Diodati's merchandise is driven by whatever comes through the door – he has Matchbox collectibles, tools, guitars, a wood chipper, an assortment of knives and daggers – even a paperback copy of “Harry Potter and the Prince of Azkaban.”
“I have literally hundreds of Hallmark Christmas ornaments – they came in from an estate sale. I have no idea what they're worth, but I generally sell them two for $5,” Diodati said.
Another customer enters the shop wanting to know if the shop is taking subwoofers. Her son needs money for a new alternator.
“I can't afford to help him. I work three jobs and I'm tired,” said Lisa St. John, whose son is pulling his car around so Diodati can take a look at the subwoofer and amp in the backseat.

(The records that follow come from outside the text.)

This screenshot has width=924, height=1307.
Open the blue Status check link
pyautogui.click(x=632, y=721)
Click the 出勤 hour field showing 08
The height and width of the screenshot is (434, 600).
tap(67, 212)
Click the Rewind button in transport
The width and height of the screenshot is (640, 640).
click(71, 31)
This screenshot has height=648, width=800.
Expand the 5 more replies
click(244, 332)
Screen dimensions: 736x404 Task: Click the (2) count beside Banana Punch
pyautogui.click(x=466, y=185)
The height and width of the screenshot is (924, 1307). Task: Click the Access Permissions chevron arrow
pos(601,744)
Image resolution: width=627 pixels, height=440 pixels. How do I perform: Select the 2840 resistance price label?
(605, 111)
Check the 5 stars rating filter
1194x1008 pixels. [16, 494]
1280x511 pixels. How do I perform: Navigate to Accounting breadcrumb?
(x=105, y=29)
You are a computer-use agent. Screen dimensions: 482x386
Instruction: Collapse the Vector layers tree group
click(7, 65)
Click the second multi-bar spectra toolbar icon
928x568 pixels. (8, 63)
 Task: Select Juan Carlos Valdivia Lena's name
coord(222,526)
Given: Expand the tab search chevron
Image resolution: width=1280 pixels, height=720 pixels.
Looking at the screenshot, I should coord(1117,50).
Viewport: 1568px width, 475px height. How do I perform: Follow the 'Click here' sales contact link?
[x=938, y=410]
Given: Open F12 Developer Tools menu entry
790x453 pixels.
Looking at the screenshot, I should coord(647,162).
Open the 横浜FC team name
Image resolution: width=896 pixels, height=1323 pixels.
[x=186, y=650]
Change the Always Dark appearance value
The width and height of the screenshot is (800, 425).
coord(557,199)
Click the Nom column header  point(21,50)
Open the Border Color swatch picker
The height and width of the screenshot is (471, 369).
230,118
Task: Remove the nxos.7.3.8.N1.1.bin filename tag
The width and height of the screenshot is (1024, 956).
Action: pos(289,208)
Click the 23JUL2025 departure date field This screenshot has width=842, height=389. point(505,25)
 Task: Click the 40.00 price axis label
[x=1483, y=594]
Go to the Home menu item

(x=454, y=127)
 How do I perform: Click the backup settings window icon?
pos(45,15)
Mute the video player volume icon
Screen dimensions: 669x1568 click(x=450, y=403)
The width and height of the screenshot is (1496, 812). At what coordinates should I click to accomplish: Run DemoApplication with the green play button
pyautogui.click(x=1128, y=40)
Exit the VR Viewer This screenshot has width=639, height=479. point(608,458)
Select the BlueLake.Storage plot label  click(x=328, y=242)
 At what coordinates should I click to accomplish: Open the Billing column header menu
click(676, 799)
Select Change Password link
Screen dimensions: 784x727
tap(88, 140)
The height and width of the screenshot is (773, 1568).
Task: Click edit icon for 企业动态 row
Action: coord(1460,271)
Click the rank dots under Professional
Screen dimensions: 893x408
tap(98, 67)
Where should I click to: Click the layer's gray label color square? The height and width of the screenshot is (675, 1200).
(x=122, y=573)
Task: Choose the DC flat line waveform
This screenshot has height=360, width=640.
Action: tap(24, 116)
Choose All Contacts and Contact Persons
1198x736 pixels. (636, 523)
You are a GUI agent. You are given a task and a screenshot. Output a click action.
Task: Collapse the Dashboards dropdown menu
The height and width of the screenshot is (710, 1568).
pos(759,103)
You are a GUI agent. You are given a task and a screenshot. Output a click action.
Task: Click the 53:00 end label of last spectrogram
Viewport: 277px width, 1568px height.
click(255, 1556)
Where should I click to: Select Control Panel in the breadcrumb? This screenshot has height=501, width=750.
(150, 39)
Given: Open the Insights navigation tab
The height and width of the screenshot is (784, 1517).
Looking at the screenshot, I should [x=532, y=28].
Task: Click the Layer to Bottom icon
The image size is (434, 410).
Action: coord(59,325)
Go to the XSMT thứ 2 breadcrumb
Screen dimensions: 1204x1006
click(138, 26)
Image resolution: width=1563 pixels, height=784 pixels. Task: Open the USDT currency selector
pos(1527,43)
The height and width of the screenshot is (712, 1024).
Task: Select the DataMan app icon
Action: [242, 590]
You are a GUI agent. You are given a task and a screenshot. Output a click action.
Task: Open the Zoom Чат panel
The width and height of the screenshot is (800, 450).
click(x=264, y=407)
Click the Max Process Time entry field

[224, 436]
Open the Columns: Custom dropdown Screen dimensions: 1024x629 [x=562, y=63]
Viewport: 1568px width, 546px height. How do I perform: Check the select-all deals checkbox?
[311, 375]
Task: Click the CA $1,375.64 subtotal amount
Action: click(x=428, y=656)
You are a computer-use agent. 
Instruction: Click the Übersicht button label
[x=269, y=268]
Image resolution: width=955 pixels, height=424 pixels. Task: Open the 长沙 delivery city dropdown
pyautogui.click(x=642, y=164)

He's hoping to sell for $100, minimum. “He needs the money now.”
Diodati looks in his computer for a comparable subwoofer and determines he can only offer $50 for the loudspeaker. Reselling subwoofers is tough, said Diodati – there's no way for a potential buyer to hear how they sound.
“He'd probably be better off asking around. I'm sure one of his friends would be willing to pay him that much,” Diodati said.
“People who pawn things need money to get through the next week or two – with this age of computers, people can't open bank accounts like they used to – if they have something on their history that needs cleaning up, they can't get a new account until they take care of the past,” said Diodati.
“They are living in the present, and it's tough times. I'm a Christian, so it's hard for me when I know they are hurting, and I know how hard it is to come through the door in the first place,” Diodati said.